» **Work to be completed**: What you write should be an exact repeat of the lines from the one with "Task: Click the Razer logo in the title bar" through the final line below, minus the pictures.

» **Supplied data**:
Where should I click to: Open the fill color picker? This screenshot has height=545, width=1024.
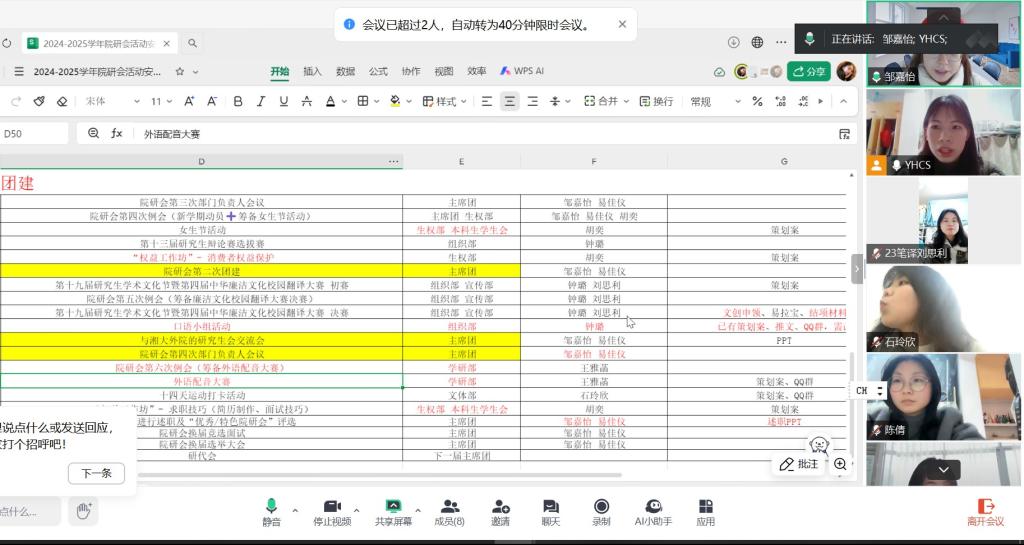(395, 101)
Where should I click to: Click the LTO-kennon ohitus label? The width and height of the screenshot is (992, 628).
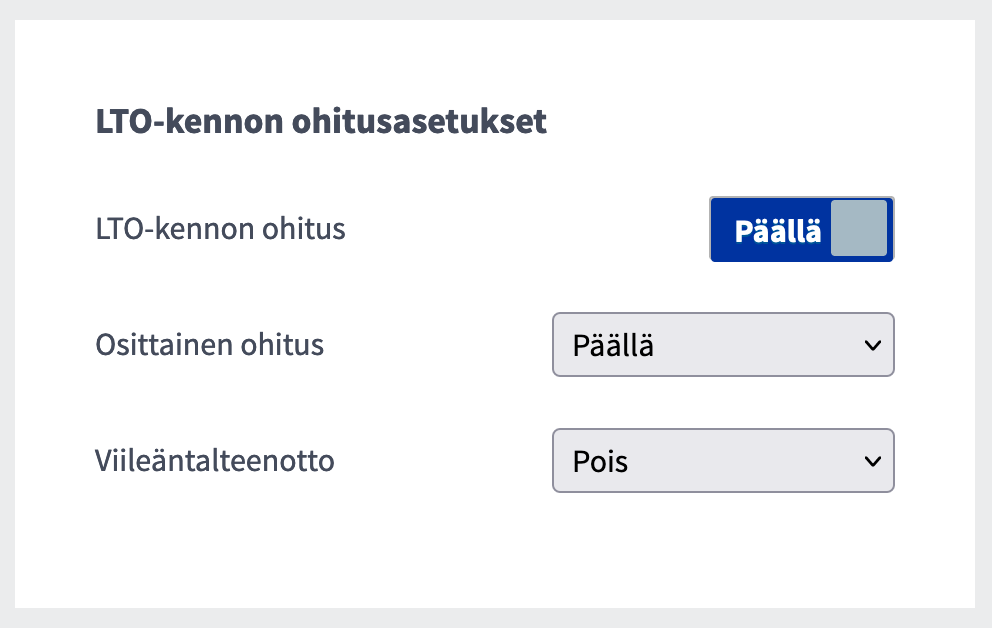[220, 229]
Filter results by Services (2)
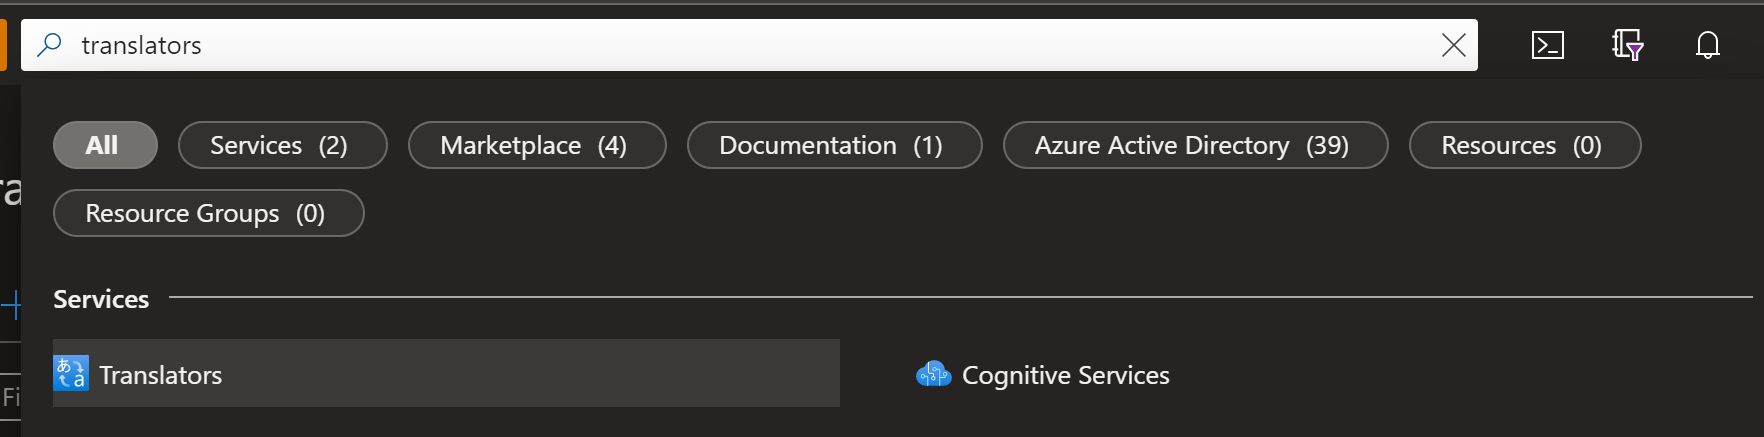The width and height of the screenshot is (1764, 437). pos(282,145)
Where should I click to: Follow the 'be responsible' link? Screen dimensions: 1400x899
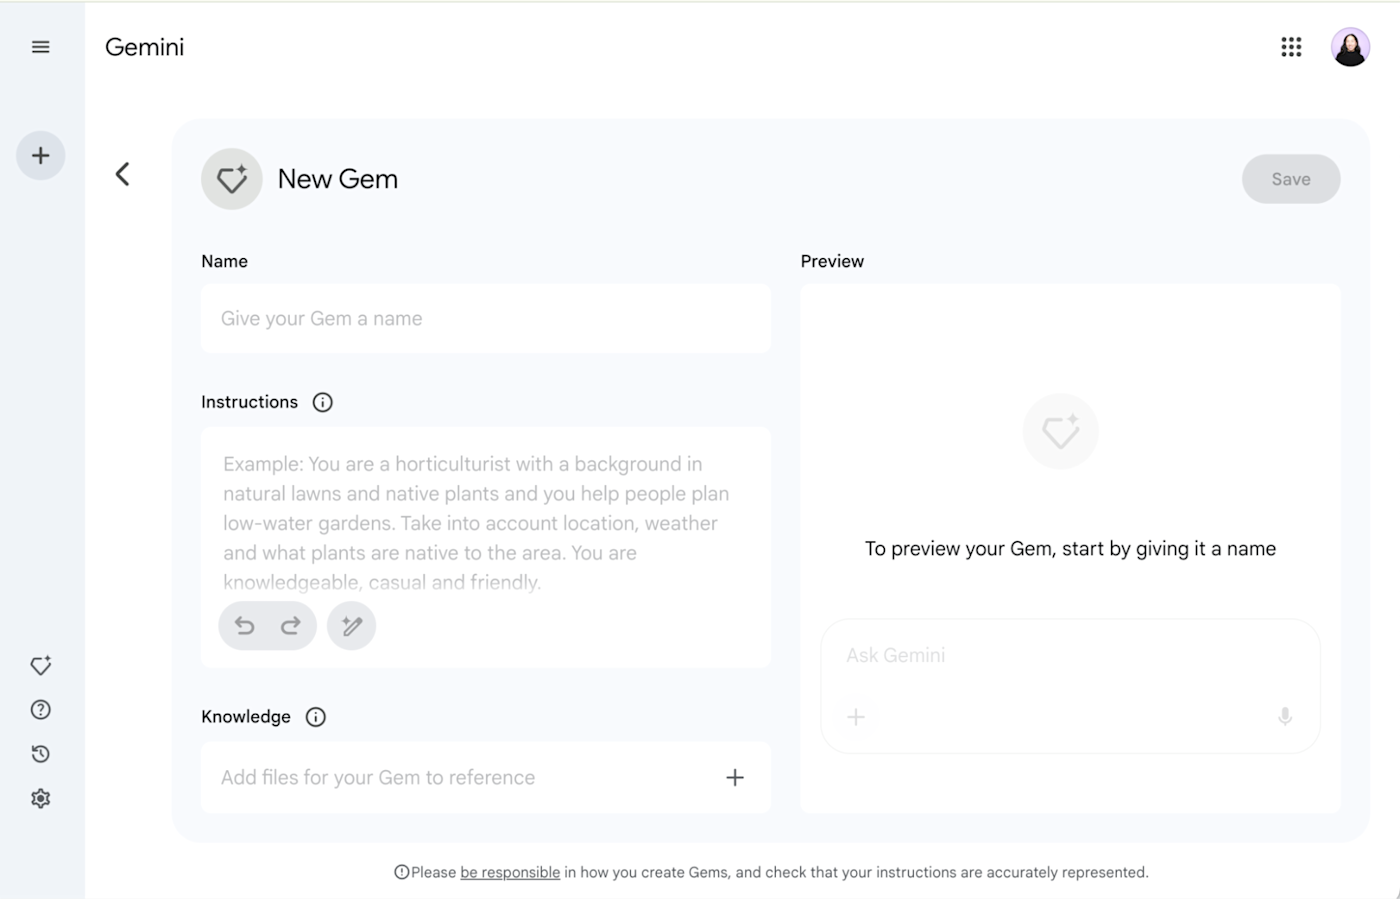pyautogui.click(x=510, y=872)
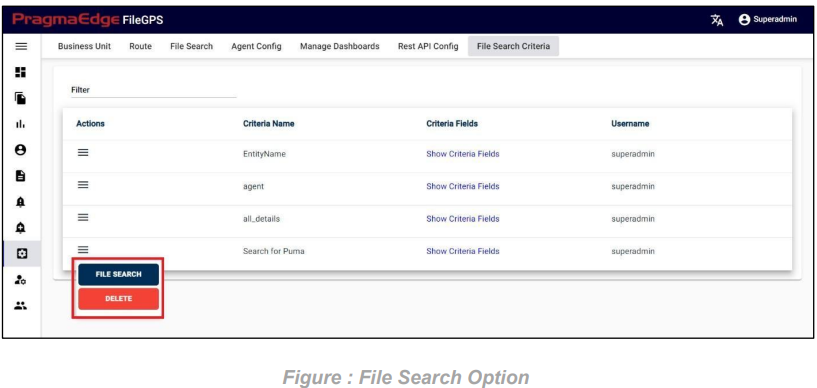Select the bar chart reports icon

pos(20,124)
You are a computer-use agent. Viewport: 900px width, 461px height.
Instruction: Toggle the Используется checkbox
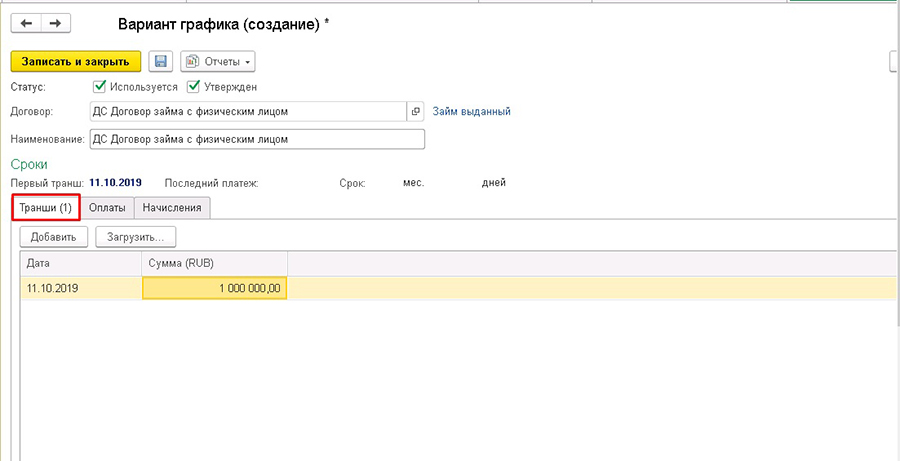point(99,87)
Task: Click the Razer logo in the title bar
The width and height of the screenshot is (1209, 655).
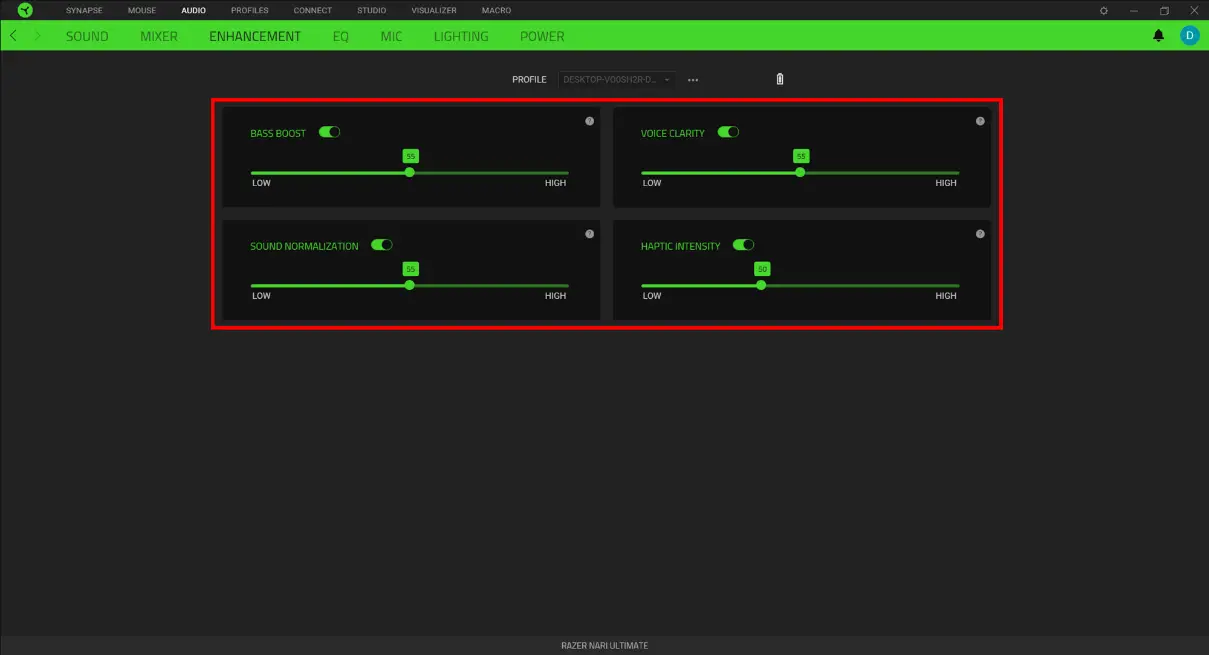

» **Answer**:
Task: Click the Razer logo in the title bar
The width and height of the screenshot is (1209, 655).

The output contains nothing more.